Methods: : Mice which express yellow fluorescent protein (YFP) under the thy1 promoter were used to visualize corneal nerves. Nerve architecture was documented in vivo with wide-field fluorescence microscopy before (baseline), and up to 56 d after injury by silver nitrate application or partial thickness surgical blade incision. Some corneas were also removed and fixed for wholemount examination by confocal microscopy.

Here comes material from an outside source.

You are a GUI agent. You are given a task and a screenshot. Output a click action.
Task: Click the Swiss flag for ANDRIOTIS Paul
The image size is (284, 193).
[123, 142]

Results: : Uninjured corneas possessed fine YFP+ nerves in the sub-basal epithelium and larger caliber nerve fibers in the anterior stroma. Unexpectedly, polymorphic, nucleated YFP+ cells were observed in the limbus (sub-epithelial layer), but were absent from the cornea. One hour after injury nerve fibers in the immediate zone of injury lost fluorescence. Decline in fluorescence followed two patterns: 1) transient loss with restoration of nerve fibers after 7 days, or 2) extended loss with apparent corneal nerve sprouting from these areas of disruption starting after 21 days. In the latter, regenerated nerves did not resemble nerve architecture at baseline. Accumulation of fluorescence was also noted after injury and had two patterns: 1) beading or clumping of YFP near damaged nerve endings and 2) YFP+ nucleated cell accumulation in the cornea with enrichment in zones of damage. Some of these cells appeared to associate with nerves, and in vivo time-lapsed videomicroscopy suggested movement of these cells along nerve fibers.

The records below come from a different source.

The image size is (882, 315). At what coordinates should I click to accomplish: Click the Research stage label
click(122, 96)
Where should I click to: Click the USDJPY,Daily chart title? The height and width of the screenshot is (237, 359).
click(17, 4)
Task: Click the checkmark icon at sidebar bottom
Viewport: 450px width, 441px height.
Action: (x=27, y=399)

Conclusions: : We are able to monitor in vivo corneal nerve responses to acute injuries such as chemical burns and clear corneal incision similar to those used in ophthalmic surgery. Loss of fluorescence in corneal nerves after injury suggests transient changes in axoplasmic flow as well as long-term alterations in axonal structure. Accumulation and apparent migration of YFP+ nucleated cells may represent scavenger response of inflammatory cells with acquired fluorescence or thy1-expressing cells responding to corneal injury. Regeneration of nerve fibers was slow in all cases and did not restore baseline nerve architecture within the time period studied. Here we demonstrate long-term changes in corneal nerve architecture after injury that likely reflect loss of corneal neuronal function. These changes may correlate with prolonged susceptibility to ocular surface disease after initial healing response.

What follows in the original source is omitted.